If you disagree with the contents of a loved one’s will, then you might wonder if there is anything you can do about it. In Pennsylvania, you can contest the will in certain cases.
But not just everyone can contest a will for any old reason. You must fulfill several requirements before you can even petition.
Know the testator’s mental health
Certain legal grounds must exist before you contest a will. The first has to do with the will itself. Was it signed according to state laws? Does it abide by these laws? If the will is not valid under state laws, you can have it invalidated.
The next two have to do with the state of the testator.
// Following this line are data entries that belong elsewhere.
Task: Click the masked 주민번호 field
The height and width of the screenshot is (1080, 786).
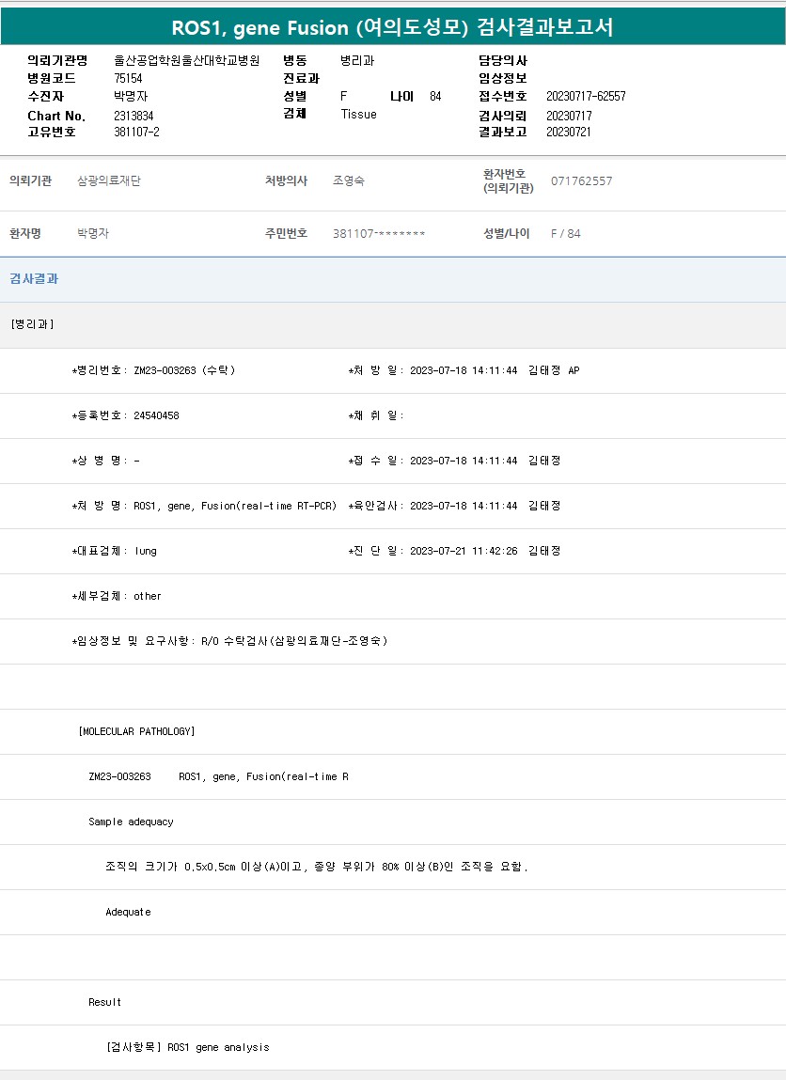Action: [x=379, y=233]
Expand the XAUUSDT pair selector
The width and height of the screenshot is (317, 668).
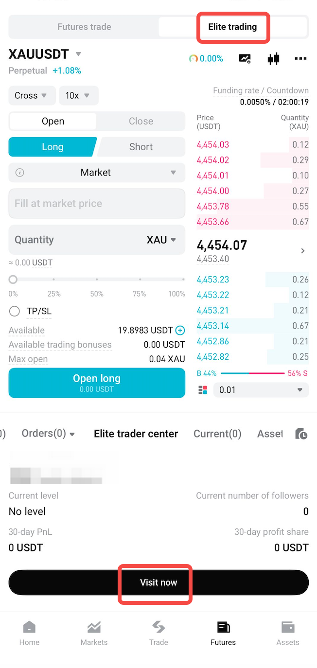[46, 54]
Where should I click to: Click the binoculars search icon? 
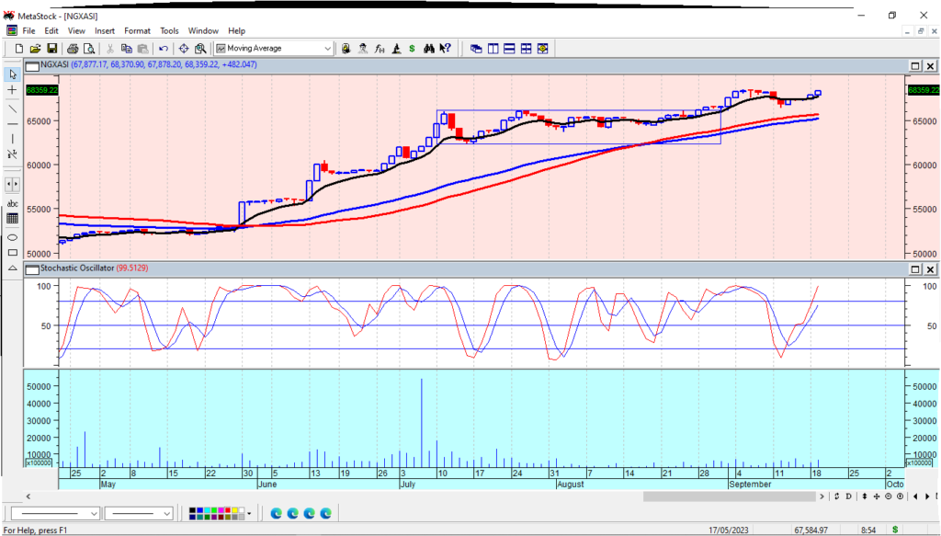pos(428,48)
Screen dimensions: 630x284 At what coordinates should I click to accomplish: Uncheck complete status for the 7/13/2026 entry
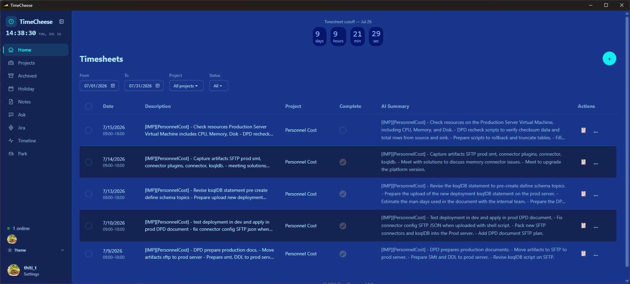tap(343, 194)
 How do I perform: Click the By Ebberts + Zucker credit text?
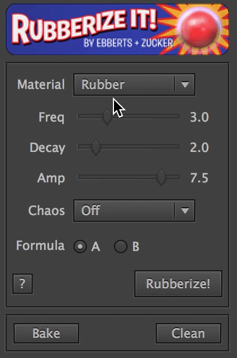point(129,43)
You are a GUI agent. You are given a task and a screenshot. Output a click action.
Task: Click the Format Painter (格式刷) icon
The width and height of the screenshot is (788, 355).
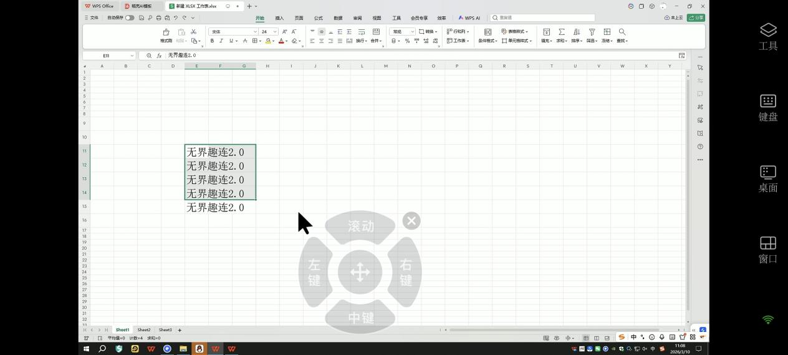click(166, 32)
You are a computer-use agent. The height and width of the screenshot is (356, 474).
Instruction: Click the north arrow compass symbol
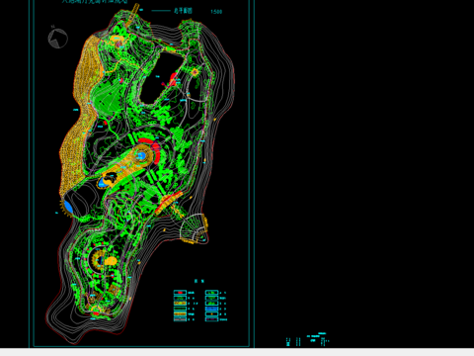pos(58,39)
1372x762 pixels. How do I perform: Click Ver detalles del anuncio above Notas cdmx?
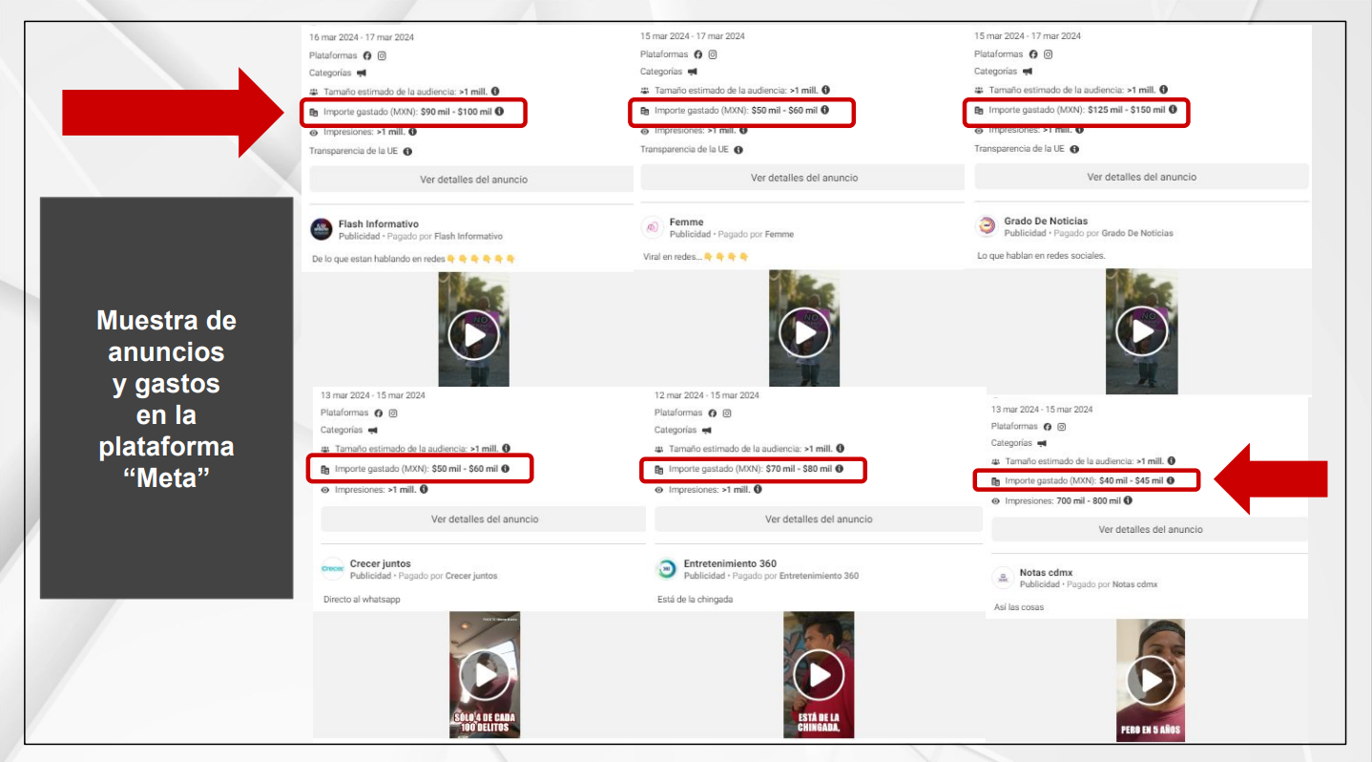click(x=1150, y=529)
It is of crucial importance that the testator sign their will in a clear state of mind, without the presence of any manipulation or coercion. Do you think they were unduly influenced? Or perhaps you question whether they were mentally competent when signing? If you have any doubt, you may wish to pursue it. If the court finds the testator to suffer from undue influence or a lack of mental capacity, you can invalidate the will.
Keep an eye out for fraud schemes
Finally, the court may invalidate the will if someone obtained it through fraudulent means. For example, someone may have lied to the testator and told them they were signing financial documents. In reality, they were signing a will that they did not approve. Often, will fraud ties directly to a testator’s mental capacity. Many fraudsters attempt to use a victim’s weak mental health to their advantage.
If you believe any of these issues are possible, then it is grounds for invalidating a will. Consider seeking legal counsel to determine how to proceed.